This will be a drop-in terrain tile updater plugin, with a faster, more accurate and more deterministic matching algorithm than the built-in engine. This is a preview of what it can do. Any thoughts and feedback are welcome.
It works without any extra setup, using the same terrain sets and bitmask data that engine does. It has both script and plugin interfaces, but it is not intended as a full overhaul (unlike other similar plugins like Better Terrain).
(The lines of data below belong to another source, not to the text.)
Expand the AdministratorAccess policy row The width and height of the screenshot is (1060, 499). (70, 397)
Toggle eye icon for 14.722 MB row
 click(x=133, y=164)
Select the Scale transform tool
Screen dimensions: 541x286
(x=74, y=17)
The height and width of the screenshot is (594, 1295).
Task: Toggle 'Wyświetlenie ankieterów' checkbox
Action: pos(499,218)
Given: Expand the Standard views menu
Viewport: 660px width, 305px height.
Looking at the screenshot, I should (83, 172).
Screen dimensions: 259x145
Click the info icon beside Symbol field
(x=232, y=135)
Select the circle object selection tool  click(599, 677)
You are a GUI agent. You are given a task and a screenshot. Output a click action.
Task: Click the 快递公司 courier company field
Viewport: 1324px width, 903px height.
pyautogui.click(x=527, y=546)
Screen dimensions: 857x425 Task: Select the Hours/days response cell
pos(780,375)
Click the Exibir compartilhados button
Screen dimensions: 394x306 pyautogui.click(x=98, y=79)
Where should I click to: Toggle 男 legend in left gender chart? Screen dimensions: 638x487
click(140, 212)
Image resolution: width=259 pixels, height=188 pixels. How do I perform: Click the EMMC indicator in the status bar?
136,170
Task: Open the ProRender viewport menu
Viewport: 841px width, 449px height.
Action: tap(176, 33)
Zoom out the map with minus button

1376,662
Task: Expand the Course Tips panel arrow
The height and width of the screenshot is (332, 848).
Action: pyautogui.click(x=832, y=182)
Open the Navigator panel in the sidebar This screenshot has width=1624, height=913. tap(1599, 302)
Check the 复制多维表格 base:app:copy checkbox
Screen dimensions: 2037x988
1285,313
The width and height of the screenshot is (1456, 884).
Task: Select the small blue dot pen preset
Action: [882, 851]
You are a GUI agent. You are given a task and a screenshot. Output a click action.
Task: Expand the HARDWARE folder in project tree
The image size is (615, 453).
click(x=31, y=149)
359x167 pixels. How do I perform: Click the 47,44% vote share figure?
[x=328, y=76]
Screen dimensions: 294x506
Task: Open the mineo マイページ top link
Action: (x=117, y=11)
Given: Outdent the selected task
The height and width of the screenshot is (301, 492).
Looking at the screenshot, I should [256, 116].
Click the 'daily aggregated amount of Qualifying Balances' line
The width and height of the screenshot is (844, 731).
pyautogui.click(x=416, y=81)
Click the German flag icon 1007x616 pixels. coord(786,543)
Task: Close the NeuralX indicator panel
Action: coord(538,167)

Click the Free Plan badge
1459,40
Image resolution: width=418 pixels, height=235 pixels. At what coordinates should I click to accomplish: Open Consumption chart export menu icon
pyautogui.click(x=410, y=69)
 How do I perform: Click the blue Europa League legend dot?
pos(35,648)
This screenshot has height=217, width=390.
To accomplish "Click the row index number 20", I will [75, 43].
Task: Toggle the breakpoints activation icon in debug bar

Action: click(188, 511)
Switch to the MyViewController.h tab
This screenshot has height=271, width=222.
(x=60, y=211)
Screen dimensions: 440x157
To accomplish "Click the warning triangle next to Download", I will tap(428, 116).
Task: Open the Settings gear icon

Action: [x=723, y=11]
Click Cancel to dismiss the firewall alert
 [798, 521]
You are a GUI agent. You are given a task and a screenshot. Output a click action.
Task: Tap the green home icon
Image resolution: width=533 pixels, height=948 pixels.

Its main editor function is an update button, which can be handy to avoid manually re-painting, but its greatest use case is for procedural generation via script.
It also brings back some features from Godot 3.x:
- full 256-tile corners and sides mode
- wildcard bits
- shared peering terrains (a more basic form of the _is_tile_bound())
- ability to update tiles and fix errors after the fact
This was created as a proof-of-concept and I am hoping it may help guide future directions for the engine's algorithm. I really liked the new terrain system (even creating a plugin, TileBitTools, for it) and was disappointed to discover that the matching algorithm wouldn't be sufficiently accurate for my needs. Rather than give up on Godot 4's terrain system, I began tinkering my own matching algorithm. There are many approaches to creating a solver like this, and I hope this example will at least show that a back-end capable of high-quality matching is possible without breaking compatibility or compromising speed.
It is not quite ready for a testing release yet (it needs UI work, clean-up and optimization). But the current results have been very promising, so I wanted to share a few examples.